A single figure is required: the number of lines below that contain "Class".

Exercise input below:

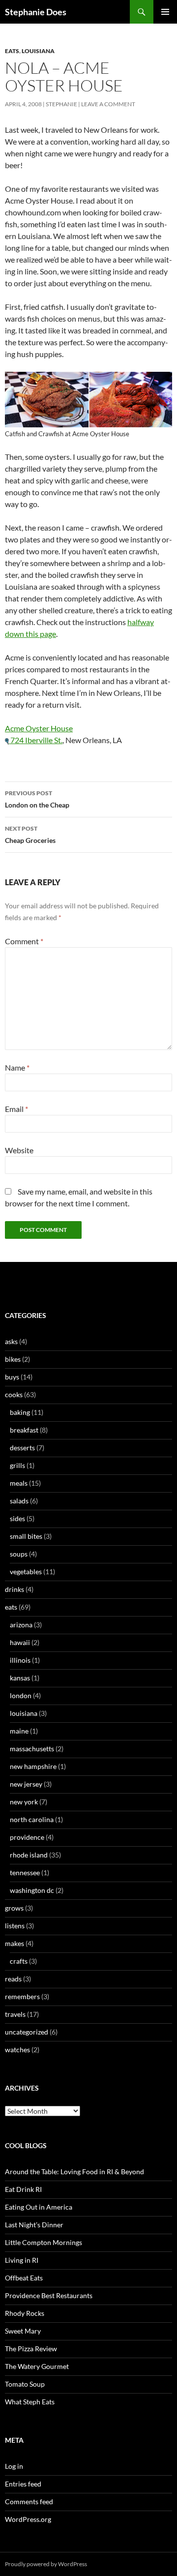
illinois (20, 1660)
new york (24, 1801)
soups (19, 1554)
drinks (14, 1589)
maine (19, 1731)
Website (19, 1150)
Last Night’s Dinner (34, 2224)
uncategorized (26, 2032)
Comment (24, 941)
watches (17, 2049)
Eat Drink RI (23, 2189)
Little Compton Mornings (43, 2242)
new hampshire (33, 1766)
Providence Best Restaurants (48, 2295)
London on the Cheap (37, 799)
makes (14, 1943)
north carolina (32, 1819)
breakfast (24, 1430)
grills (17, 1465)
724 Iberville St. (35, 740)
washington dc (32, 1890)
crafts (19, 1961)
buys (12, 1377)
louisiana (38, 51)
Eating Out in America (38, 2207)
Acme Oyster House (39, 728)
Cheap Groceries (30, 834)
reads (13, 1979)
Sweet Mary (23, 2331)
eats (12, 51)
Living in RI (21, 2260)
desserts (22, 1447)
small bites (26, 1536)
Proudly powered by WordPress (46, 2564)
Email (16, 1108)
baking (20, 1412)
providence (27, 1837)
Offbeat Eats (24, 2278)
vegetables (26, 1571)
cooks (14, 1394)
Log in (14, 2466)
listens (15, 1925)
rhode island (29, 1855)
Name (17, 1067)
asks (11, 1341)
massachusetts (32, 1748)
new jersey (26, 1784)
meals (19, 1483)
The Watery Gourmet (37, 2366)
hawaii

End of Exercise input.
Exercise input below:

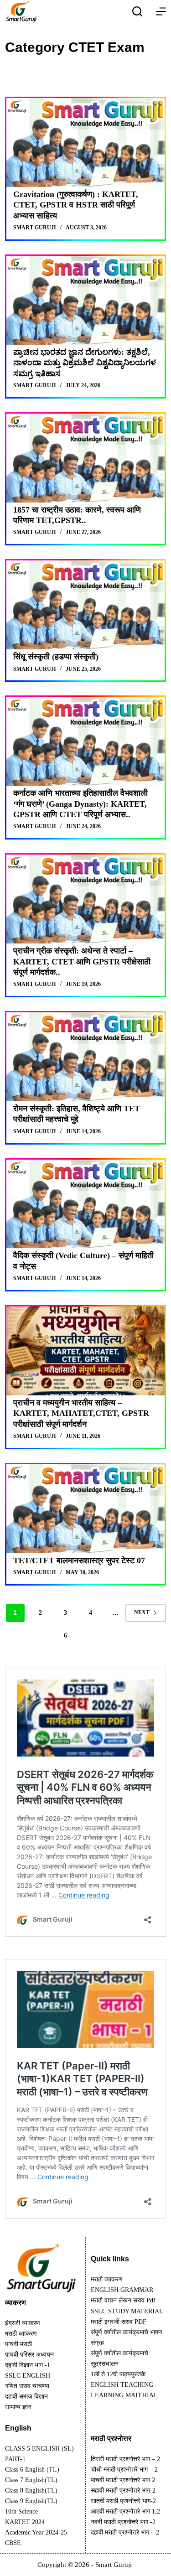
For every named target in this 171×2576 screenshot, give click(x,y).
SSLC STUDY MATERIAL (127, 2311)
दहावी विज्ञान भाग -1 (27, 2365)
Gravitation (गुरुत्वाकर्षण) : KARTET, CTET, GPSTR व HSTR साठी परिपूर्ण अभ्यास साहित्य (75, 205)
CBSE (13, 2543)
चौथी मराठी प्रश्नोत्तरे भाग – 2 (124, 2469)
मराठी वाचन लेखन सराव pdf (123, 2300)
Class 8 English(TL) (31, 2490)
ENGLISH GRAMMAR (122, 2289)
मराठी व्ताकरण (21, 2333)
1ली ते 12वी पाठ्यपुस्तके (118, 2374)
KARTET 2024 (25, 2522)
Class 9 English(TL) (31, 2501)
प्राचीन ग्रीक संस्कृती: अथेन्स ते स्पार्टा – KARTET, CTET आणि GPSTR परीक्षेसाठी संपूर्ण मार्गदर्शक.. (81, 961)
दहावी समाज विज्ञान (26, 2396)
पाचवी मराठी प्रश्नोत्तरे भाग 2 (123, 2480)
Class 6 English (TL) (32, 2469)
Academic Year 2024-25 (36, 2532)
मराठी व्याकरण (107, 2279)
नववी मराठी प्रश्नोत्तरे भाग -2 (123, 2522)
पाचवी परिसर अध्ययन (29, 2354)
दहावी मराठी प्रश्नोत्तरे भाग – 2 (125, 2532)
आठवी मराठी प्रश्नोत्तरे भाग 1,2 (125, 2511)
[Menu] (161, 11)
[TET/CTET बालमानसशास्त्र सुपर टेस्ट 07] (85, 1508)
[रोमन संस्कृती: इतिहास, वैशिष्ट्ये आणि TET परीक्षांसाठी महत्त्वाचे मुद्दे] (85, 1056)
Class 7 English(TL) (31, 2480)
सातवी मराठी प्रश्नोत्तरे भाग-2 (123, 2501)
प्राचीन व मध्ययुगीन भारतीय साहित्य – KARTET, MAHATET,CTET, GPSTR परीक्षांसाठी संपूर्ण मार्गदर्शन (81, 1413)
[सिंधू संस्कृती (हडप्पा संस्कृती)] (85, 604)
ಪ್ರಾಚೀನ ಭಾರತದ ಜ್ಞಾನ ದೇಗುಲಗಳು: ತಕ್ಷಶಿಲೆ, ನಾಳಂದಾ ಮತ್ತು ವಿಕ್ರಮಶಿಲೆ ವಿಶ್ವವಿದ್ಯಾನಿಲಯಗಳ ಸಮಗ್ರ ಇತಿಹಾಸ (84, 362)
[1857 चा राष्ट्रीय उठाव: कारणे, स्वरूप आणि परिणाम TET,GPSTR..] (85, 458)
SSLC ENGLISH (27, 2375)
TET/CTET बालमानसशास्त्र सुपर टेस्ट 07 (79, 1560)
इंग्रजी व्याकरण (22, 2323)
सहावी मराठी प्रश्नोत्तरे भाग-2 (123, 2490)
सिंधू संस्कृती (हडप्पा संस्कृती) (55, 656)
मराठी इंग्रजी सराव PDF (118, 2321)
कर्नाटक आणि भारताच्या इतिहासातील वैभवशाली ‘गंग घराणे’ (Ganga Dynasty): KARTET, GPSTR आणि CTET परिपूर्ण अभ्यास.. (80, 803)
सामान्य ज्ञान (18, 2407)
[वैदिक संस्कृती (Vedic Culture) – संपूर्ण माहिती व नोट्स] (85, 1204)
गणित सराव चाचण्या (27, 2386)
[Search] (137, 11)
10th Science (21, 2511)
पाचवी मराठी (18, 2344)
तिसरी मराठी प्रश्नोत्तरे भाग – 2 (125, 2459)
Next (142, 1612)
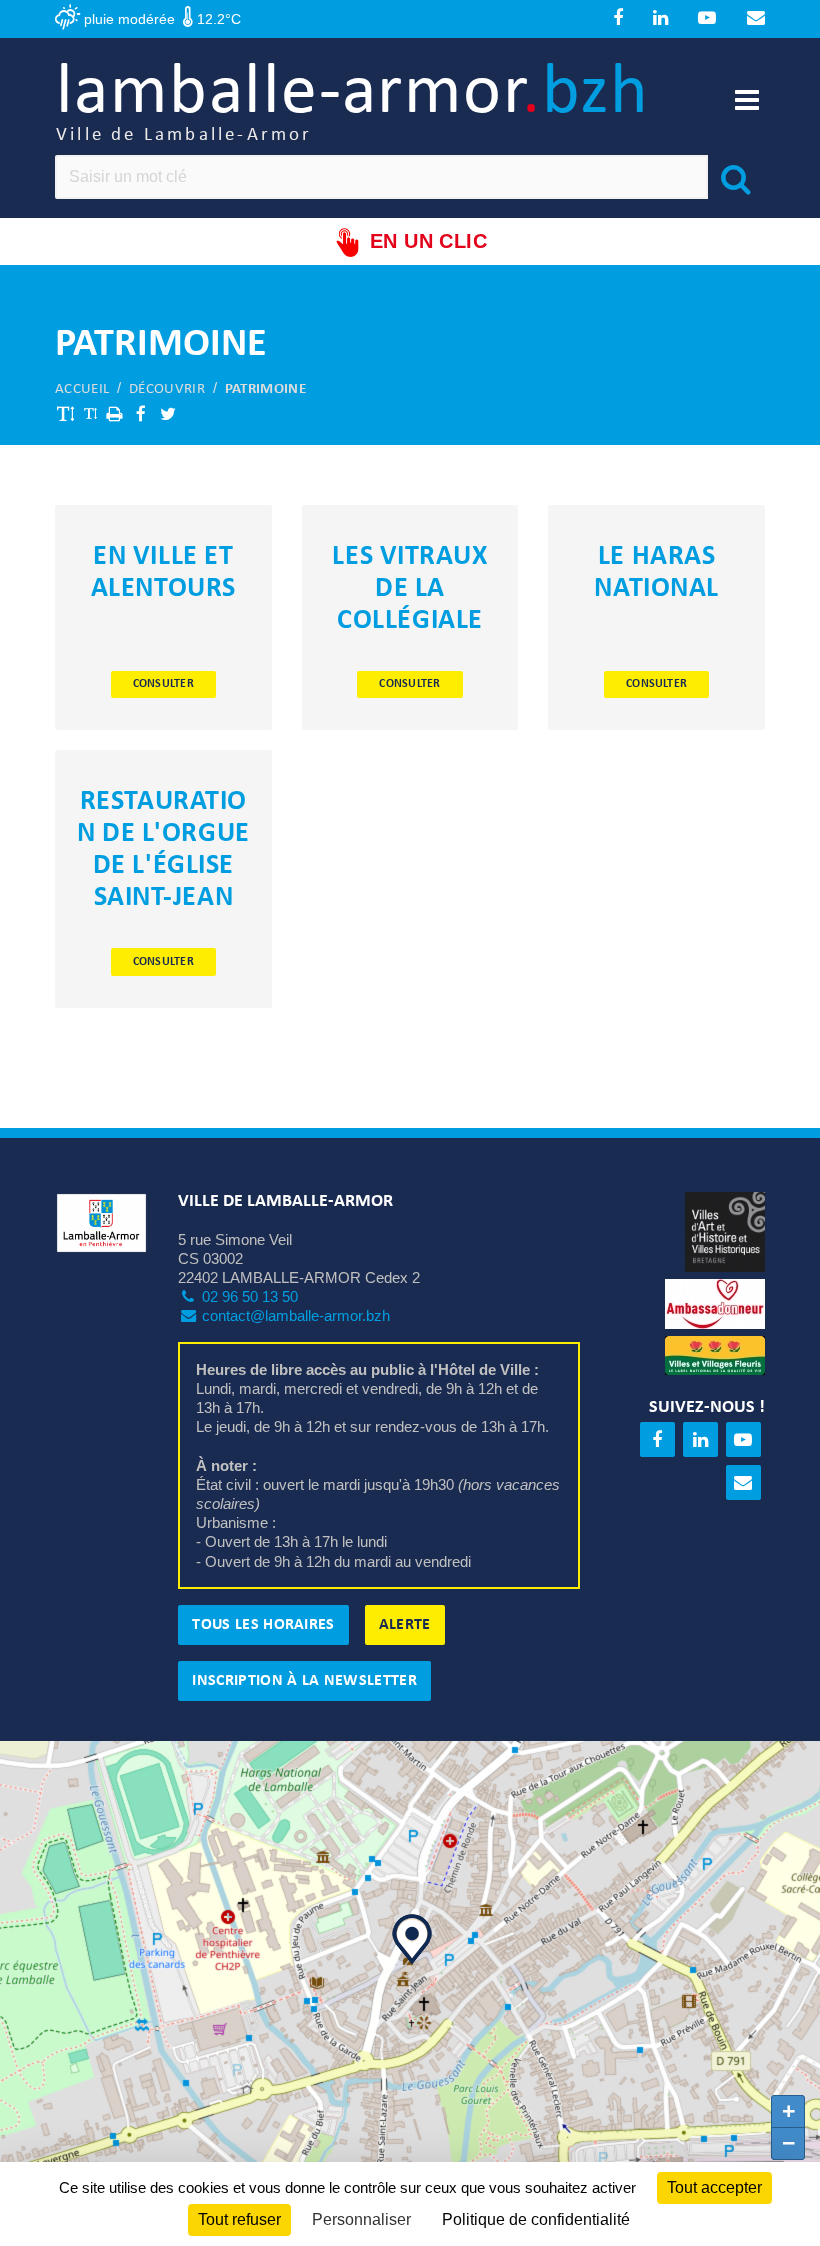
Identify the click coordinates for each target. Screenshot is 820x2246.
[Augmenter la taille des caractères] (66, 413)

End of Exercise input.

■ Answer box:
4